▸ Your instructions:
Convert the part of the records that opens with the line containing "Viewport: 932px width, 625px height." and closes with the line containing "I will 42,679." into a JSON list of strings, with one string per line and blank lines omitted.

▸ Data records:
■ ■ ■ ■ ■

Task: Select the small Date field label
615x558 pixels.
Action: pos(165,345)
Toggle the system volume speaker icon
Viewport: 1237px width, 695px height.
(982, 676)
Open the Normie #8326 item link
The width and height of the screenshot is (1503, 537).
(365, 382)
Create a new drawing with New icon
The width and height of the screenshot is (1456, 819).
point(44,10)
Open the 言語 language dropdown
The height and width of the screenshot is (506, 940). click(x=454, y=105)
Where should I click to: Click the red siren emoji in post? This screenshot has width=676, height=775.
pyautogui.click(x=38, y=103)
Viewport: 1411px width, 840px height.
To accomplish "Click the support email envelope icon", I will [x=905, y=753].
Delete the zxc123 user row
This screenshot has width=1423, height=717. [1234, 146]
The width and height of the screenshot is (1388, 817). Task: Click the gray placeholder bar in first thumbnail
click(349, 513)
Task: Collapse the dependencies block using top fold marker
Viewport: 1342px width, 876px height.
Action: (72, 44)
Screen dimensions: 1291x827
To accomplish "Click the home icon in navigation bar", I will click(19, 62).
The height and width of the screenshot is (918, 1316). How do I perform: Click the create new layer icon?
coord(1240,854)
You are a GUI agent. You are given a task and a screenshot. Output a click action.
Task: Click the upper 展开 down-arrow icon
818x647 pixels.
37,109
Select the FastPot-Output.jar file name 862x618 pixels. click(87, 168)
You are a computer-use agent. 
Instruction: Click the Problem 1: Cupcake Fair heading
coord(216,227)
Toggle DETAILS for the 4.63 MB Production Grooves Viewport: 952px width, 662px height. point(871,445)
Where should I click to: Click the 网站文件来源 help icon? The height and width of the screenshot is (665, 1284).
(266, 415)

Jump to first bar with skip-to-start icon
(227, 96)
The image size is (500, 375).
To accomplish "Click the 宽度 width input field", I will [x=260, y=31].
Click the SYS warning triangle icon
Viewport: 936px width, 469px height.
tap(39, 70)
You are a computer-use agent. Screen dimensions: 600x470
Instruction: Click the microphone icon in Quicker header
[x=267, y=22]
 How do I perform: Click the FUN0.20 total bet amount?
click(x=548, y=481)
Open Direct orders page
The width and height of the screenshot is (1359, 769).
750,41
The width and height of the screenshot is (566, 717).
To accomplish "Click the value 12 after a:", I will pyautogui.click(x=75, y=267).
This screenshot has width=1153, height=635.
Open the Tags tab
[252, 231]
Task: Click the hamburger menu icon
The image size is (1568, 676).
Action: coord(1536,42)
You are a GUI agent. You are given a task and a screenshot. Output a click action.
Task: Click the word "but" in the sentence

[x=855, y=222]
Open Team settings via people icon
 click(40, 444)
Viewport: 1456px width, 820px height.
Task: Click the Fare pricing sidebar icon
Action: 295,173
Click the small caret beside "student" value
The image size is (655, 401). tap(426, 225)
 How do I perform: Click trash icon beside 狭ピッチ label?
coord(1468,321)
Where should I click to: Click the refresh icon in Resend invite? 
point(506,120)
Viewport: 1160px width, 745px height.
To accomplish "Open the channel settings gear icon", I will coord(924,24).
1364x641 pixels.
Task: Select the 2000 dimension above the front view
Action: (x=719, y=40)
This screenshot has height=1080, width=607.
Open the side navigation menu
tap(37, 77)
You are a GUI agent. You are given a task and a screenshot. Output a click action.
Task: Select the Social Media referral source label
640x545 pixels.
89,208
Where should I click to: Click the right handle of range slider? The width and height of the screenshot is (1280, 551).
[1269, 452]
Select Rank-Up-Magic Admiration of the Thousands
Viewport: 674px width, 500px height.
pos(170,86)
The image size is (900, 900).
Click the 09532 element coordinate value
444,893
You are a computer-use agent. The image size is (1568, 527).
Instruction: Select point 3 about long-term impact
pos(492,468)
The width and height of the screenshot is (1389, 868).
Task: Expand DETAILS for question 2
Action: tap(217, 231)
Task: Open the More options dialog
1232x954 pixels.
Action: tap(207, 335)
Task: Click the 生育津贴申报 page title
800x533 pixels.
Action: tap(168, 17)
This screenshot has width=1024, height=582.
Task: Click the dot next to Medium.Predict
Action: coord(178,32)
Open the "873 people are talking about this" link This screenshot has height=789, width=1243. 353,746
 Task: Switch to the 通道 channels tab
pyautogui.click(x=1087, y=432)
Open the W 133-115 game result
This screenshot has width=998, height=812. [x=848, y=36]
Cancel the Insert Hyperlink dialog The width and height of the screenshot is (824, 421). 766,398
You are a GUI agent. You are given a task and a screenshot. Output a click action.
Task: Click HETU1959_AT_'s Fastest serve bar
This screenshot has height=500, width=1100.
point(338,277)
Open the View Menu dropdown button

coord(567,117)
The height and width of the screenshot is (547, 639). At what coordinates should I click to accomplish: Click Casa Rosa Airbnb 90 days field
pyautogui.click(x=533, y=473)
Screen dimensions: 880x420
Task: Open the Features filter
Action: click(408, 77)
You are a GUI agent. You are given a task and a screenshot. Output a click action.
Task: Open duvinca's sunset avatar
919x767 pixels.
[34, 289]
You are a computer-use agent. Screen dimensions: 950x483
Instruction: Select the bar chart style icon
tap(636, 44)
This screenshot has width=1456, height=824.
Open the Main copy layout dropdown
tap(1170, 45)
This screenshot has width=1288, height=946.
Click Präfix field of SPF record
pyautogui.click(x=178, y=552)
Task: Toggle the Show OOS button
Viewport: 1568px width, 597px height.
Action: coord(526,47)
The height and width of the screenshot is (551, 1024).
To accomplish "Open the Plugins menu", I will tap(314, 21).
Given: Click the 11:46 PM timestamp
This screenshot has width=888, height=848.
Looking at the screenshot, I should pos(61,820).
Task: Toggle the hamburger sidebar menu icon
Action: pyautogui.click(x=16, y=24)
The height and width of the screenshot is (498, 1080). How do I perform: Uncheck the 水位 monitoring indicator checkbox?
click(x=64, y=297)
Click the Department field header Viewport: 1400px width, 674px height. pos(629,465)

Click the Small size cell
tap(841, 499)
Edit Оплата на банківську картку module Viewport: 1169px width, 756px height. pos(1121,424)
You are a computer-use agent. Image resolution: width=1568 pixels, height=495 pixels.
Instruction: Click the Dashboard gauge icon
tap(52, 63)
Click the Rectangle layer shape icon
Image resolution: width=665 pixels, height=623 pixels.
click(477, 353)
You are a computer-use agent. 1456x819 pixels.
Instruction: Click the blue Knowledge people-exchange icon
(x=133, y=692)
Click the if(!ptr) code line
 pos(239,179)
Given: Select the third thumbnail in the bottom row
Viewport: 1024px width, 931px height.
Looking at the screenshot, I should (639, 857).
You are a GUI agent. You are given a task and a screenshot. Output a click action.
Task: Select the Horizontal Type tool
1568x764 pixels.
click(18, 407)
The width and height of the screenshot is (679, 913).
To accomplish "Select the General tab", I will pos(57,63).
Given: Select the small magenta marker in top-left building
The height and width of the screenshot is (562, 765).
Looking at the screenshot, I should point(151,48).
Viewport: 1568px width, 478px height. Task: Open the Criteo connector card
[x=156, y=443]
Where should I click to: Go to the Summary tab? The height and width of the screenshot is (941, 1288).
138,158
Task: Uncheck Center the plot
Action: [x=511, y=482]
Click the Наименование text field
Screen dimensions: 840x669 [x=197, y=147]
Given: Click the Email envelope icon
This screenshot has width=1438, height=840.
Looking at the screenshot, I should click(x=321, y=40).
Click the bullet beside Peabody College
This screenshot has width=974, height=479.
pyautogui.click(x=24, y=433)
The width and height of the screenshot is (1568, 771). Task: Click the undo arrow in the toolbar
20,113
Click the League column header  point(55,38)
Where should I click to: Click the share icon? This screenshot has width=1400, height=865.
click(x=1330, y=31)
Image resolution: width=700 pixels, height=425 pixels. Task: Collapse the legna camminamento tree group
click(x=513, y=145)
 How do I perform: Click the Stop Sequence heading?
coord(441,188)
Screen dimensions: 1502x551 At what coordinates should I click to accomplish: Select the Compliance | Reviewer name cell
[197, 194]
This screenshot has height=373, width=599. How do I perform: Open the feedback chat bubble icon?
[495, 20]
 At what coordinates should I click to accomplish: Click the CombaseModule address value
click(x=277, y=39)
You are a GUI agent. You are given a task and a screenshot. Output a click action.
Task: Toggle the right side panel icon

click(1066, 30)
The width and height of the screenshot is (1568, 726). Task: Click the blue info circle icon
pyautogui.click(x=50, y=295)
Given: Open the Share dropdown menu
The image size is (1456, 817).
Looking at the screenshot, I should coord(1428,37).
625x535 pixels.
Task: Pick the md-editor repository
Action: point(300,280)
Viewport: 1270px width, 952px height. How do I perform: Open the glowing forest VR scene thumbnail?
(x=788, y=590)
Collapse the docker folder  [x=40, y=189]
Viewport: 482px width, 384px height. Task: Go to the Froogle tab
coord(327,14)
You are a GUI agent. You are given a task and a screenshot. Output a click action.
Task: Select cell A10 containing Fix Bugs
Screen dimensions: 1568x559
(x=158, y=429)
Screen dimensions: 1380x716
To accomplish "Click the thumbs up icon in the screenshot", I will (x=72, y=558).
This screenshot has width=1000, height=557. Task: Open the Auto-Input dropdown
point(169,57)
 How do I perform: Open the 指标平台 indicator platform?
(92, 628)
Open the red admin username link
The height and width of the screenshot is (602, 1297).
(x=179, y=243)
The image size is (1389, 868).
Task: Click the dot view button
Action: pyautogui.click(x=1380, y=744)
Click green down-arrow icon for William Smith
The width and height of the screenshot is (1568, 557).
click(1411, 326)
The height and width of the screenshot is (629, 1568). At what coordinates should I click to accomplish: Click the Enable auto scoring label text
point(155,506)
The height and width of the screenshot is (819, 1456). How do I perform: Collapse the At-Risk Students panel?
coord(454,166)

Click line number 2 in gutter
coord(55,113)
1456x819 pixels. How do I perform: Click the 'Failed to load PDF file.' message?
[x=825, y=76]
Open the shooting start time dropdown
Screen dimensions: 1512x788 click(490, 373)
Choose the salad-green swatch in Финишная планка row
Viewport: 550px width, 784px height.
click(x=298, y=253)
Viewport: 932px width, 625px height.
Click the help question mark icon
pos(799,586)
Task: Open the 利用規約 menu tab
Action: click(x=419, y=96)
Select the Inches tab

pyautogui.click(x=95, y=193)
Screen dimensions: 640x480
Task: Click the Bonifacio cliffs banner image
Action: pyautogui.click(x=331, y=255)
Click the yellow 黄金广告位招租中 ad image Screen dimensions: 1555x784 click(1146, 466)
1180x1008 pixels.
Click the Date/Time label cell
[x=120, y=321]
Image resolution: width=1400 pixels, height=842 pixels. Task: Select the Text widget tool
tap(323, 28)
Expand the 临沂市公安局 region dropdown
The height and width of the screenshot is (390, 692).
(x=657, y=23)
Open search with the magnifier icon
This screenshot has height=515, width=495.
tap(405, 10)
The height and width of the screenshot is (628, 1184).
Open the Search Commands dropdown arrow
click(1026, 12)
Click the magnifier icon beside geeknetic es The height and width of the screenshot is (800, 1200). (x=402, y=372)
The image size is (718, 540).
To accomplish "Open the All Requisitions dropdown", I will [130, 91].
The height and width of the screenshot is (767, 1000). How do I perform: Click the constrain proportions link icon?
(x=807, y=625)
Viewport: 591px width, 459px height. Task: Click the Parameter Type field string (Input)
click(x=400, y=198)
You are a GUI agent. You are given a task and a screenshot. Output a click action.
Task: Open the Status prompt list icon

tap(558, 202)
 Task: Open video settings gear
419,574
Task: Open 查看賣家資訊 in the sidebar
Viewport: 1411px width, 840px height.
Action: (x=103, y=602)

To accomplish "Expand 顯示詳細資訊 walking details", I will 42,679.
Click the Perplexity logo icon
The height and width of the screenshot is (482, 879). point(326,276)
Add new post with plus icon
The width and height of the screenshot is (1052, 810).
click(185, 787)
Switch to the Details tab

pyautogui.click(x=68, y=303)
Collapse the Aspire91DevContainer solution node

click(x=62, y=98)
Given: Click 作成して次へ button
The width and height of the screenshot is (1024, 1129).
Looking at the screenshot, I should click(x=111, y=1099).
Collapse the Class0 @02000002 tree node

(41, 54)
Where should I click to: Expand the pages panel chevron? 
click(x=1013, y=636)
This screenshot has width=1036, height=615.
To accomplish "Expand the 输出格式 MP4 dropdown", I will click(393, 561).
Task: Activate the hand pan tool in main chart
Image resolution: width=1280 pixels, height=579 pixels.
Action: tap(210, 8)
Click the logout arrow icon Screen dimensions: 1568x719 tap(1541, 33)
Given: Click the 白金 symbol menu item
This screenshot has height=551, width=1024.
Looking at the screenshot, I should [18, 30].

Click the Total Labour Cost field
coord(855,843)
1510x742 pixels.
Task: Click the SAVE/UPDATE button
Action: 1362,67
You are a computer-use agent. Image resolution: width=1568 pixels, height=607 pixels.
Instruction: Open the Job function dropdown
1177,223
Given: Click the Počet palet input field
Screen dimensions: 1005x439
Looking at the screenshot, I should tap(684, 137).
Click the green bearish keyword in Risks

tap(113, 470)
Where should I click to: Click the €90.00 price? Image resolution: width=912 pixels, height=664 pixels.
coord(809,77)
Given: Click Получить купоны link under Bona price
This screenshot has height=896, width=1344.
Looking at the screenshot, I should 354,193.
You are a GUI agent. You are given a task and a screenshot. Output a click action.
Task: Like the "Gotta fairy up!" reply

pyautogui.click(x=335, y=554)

■ ■ ■ ■ ■

▸ Full answer:
[
  "Viewport: 932px width, 625px height.",
  "Click the help question mark icon",
  "pos(799,586)",
  "Task: Open the 利用規約 menu tab",
  "Action: click(x=419, y=96)",
  "Select the Inches tab",
  "pyautogui.click(x=95, y=193)",
  "Screen dimensions: 640x480",
  "Task: Click the Bonifacio cliffs banner image",
  "Action: pyautogui.click(x=331, y=255)",
  "Click the yellow 黄金广告位招租中 ad image Screen dimensions: 1555x784 click(1146, 466)",
  "1180x1008 pixels.",
  "Click the Date/Time label cell",
  "[x=120, y=321]",
  "Image resolution: width=1400 pixels, height=842 pixels. Task: Select the Text widget tool",
  "tap(323, 28)",
  "Expand the 临沂市公安局 region dropdown",
  "The height and width of the screenshot is (390, 692).",
  "(x=657, y=23)",
  "Open search with the magnifier icon",
  "This screenshot has height=515, width=495.",
  "tap(405, 10)",
  "The height and width of the screenshot is (628, 1184).",
  "Open the Search Commands dropdown arrow",
  "click(1026, 12)",
  "Click the magnifier icon beside geeknetic es The height and width of the screenshot is (800, 1200). (x=402, y=372)",
  "The image size is (718, 540).",
  "To accomplish \"Open the All Requisitions dropdown\", I will [130, 91].",
  "The height and width of the screenshot is (767, 1000). How do I perform: Click the constrain proportions link icon?",
  "(x=807, y=625)",
  "Viewport: 591px width, 459px height. Task: Click the Parameter Type field string (Input)",
  "click(x=400, y=198)",
  "You are a GUI agent. You are given a task and a screenshot. Output a click action.",
  "Task: Open the Status prompt list icon",
  "tap(558, 202)",
  " Task: Open video settings gear",
  "419,574",
  "Task: Open 查看賣家資訊 in the sidebar",
  "Viewport: 1411px width, 840px height.",
  "Action: (x=103, y=602)",
  "To accomplish \"Expand 顯示詳細資訊 walking details\", I will 42,679."
]